**What to do:**
Can you echo all of the lines below word for word, leaving the pictures out of your answer?

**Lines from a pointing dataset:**
(begin)

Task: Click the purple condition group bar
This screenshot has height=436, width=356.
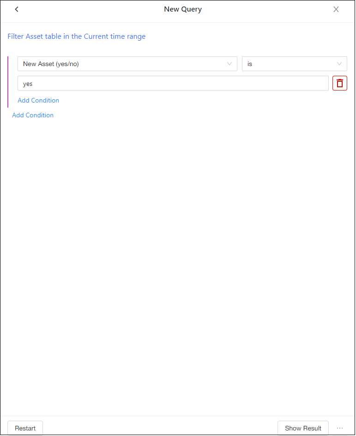Action: (x=8, y=82)
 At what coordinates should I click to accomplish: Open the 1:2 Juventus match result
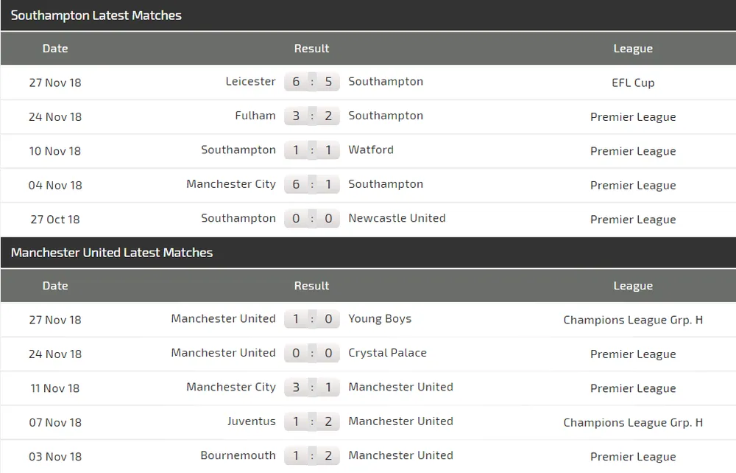pyautogui.click(x=312, y=421)
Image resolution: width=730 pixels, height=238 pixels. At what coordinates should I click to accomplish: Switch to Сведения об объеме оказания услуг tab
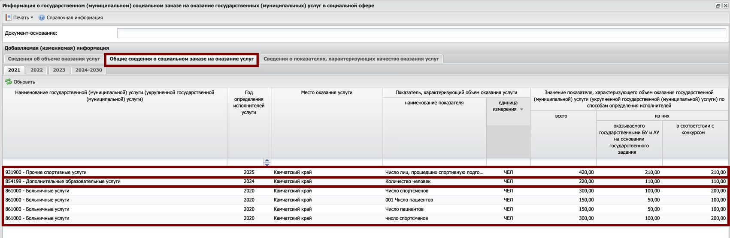click(54, 59)
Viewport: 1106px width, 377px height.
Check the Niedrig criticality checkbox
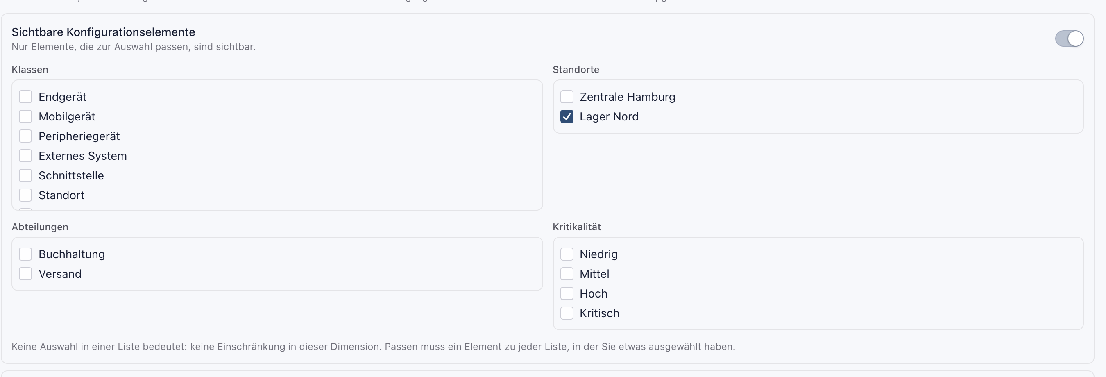(567, 254)
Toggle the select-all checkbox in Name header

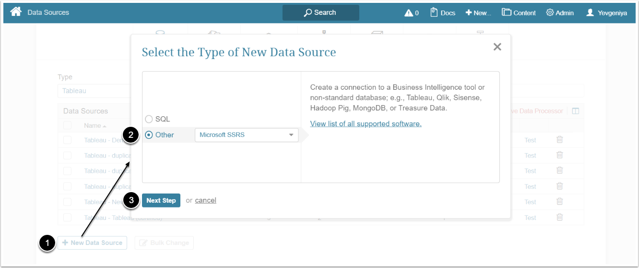pos(67,125)
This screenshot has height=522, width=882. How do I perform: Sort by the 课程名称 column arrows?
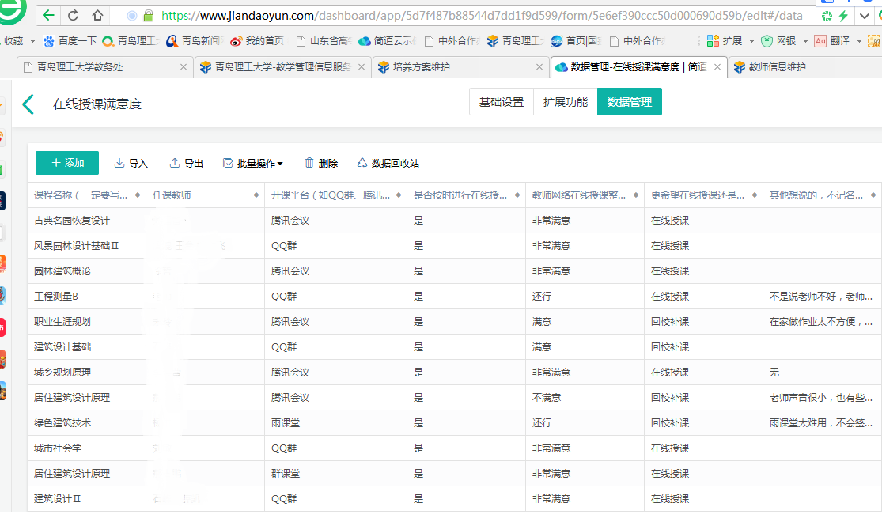point(138,195)
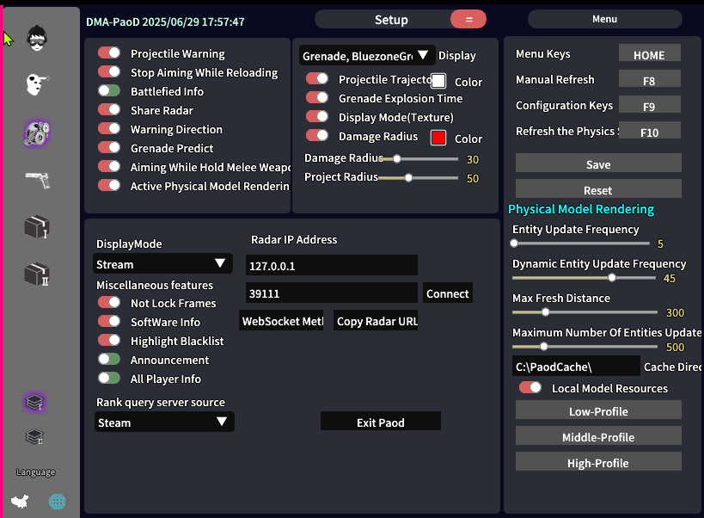704x518 pixels.
Task: Open the box I items icon
Action: click(x=37, y=226)
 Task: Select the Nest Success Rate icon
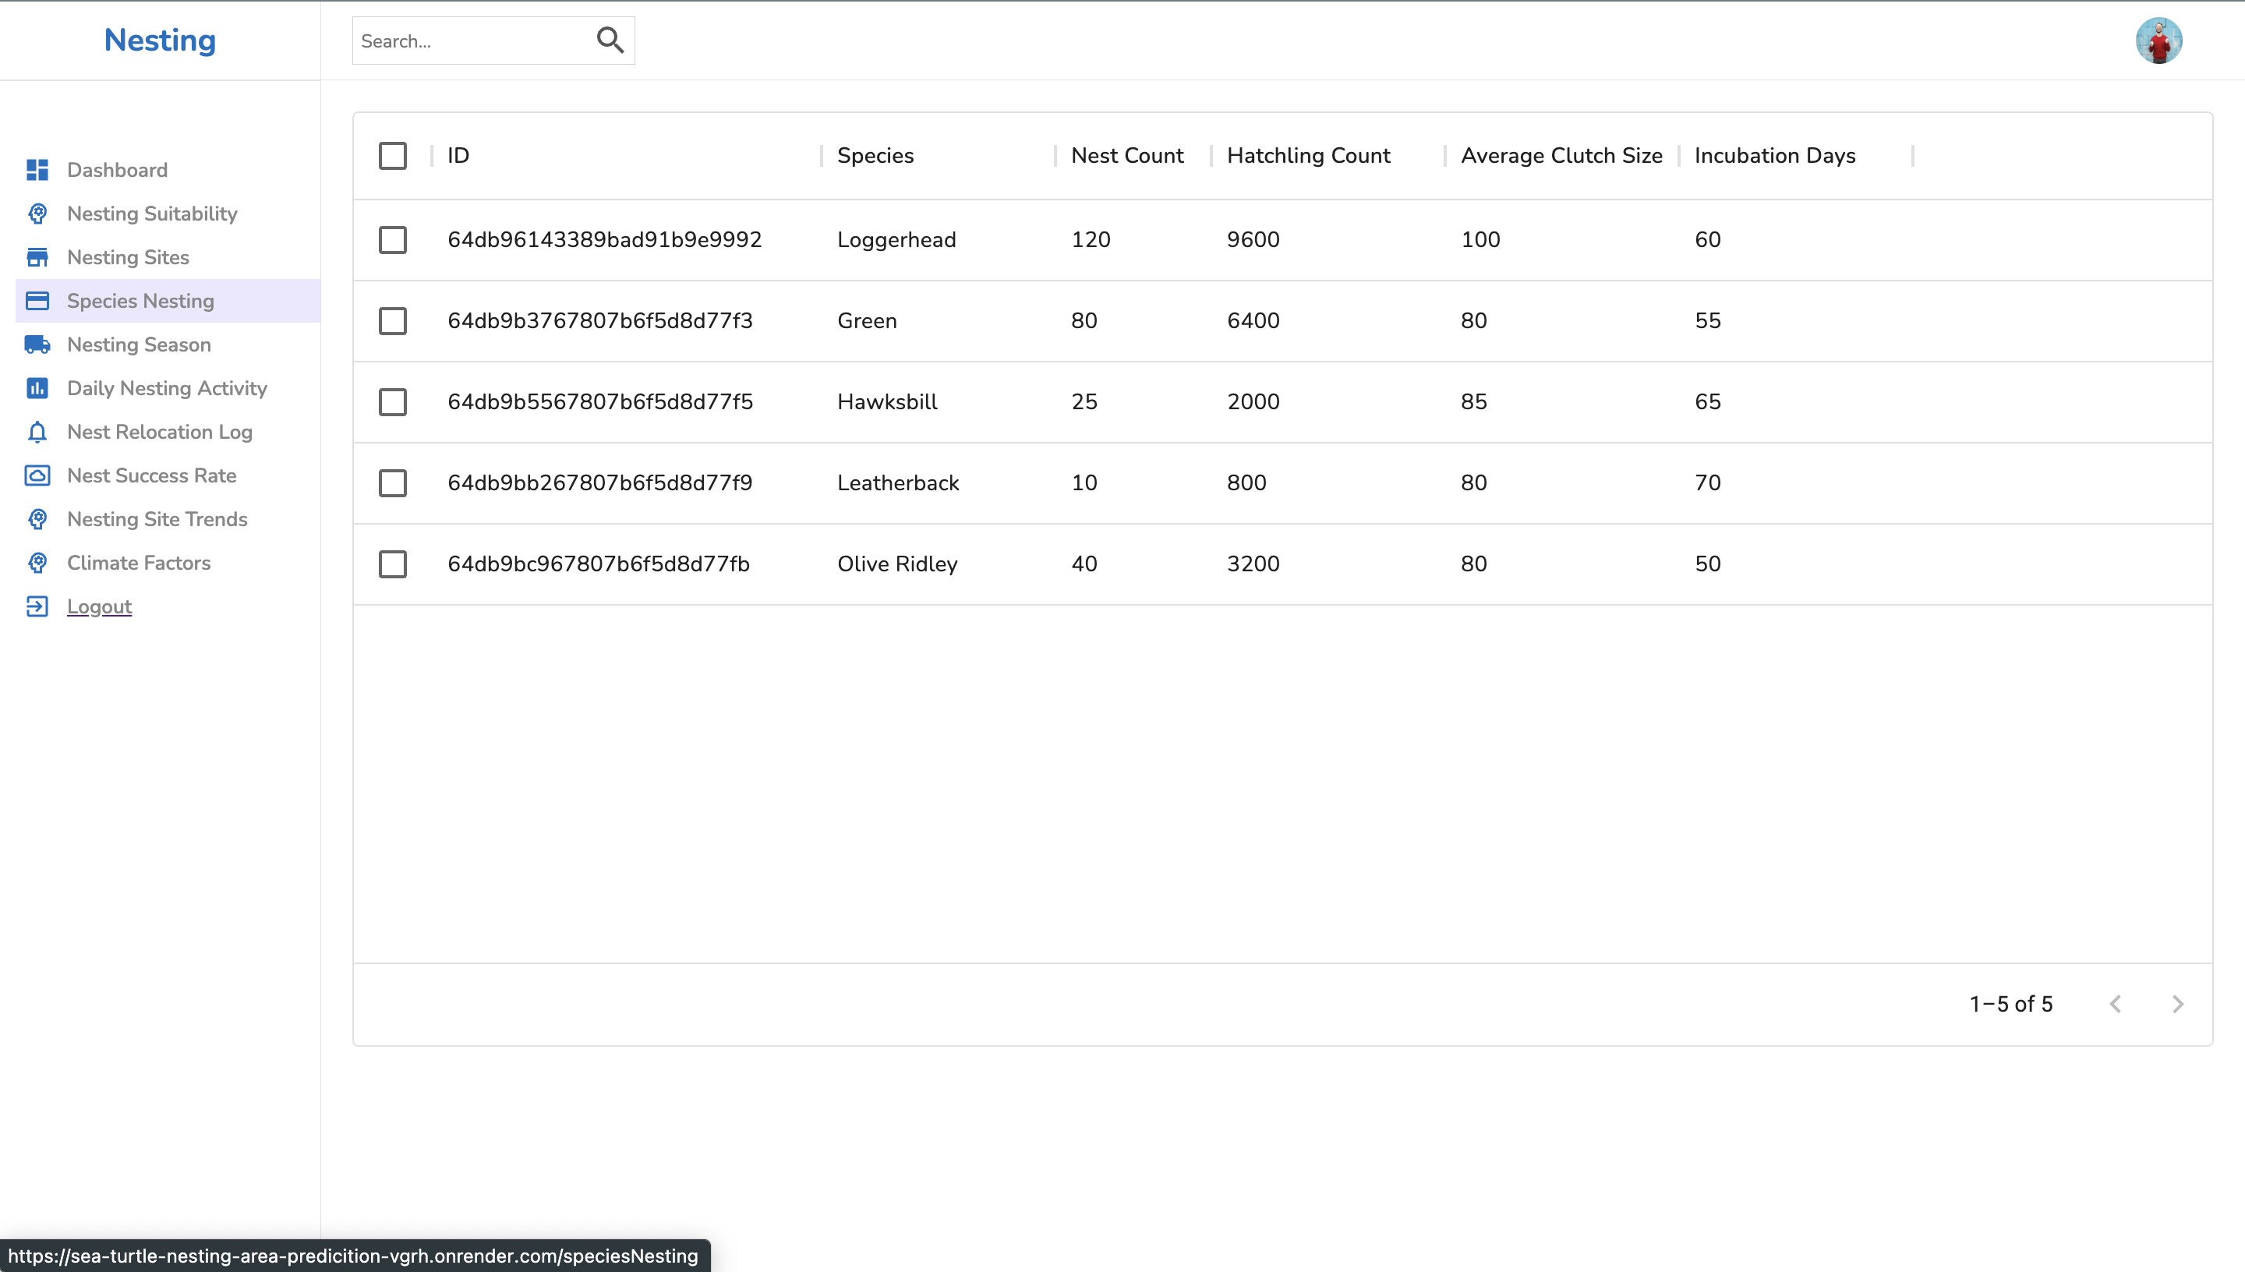point(38,475)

(end)

**Result for this task:**
Task: Click the purple condition group bar
This screenshot has height=436, width=356.
Action: (x=8, y=82)
 At what coordinates should I click to accomplish: Open the 1:2 Juventus match result
pyautogui.click(x=312, y=421)
Image resolution: width=730 pixels, height=238 pixels. At what coordinates should I click to accomplish: Switch to Сведения об объеме оказания услуг tab
click(54, 59)
Viewport: 1106px width, 377px height.
Check the Niedrig criticality checkbox
(567, 254)
Toggle the select-all checkbox in Name header

pos(67,125)
This screenshot has height=522, width=882. How do I perform: Sort by the 课程名称 column arrows?
point(138,195)
704x518 pixels.
Task: Open the box I items icon
Action: click(x=37, y=226)
 Task: Select the Nest Success Rate icon
point(38,475)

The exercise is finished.